New rules loom in the European Union for tech giants like Apple, Amazon and Google, Reuters reported.
The European Commission is at work on a new proposal that aims to shape how online platforms — spanning eCommerce and mobile apps — rank search results.
The draft regulation, as quoted by Reuters, targets what might be seen as harmful trading practices and states that “online intermediation services can hold superior bargaining power over their business users, enabling them to behave unilaterally in a way that is capable of harming the businesses using them.”
The proposal would mandate tech firms such as eBay to disclose how they determine rankings and how algorithms are deployed, described generally (the algorithms themselves will not be explicitly disclosed). Any changes in terms and conditions must be announced 15 days prior to implementation, and the smaller firms must be given “individualized” descriptions of reasons for suspension or delisting.

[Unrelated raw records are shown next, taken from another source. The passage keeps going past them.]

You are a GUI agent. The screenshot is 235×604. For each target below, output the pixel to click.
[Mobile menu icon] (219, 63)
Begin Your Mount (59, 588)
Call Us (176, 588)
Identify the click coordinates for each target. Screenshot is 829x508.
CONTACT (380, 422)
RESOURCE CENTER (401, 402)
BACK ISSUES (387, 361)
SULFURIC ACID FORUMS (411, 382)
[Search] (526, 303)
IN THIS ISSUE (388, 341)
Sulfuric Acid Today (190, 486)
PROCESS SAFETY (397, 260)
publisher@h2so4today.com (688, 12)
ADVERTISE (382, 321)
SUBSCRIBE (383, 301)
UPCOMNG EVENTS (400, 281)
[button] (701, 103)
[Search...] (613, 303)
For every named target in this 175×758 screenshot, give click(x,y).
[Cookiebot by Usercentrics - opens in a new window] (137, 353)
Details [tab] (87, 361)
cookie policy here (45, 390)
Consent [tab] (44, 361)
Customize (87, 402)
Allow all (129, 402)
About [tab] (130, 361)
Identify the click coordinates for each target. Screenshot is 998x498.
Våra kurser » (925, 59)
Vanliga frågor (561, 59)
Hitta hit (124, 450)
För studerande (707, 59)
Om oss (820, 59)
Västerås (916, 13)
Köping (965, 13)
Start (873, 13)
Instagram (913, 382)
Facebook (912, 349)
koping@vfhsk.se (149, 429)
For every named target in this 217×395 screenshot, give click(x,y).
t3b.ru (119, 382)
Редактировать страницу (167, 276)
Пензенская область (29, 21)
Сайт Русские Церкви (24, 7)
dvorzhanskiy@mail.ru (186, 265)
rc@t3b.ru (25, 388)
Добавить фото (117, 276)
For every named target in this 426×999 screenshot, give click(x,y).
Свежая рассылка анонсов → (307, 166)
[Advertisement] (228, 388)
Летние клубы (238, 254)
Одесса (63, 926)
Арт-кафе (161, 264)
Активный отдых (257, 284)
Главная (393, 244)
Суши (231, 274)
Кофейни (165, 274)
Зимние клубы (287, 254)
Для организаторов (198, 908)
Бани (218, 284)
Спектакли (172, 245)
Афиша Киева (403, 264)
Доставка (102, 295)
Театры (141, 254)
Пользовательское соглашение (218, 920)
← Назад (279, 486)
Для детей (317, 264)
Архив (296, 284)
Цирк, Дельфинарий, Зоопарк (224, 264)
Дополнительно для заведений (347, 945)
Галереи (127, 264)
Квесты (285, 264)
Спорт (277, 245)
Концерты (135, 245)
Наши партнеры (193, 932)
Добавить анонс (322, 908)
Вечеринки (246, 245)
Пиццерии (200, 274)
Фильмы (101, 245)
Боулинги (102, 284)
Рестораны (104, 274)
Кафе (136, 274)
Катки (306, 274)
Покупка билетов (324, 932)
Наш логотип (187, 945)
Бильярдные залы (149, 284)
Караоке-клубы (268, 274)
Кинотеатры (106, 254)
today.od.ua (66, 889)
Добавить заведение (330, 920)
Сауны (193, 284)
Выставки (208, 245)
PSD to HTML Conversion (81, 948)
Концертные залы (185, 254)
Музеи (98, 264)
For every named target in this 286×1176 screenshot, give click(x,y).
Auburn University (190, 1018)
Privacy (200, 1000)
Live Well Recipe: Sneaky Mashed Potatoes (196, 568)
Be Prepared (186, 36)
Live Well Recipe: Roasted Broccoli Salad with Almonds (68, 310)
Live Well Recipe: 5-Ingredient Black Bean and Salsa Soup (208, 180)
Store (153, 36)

The proposal is set to be published next month and then must be approved by the European Parliament and by national governments, said Reuters.
As has been noted, tech companies have become more highly regulated in Europe, as regulators focus on user data, tax payments and other business processes. By way of example, a nearly $3 billion fine was levied on Google for boosting its own shopping services over those operated by rivals.
The ruling came at the end of a seven-year investigation of Google’s parent company Alphabet’s business practices, urged on by the complaints of several small shopping sites — and a series of large players that joined them — demanding Google either be sanctioned or perhaps even broken up for the ways it used search to unfairly tip the market toward itself.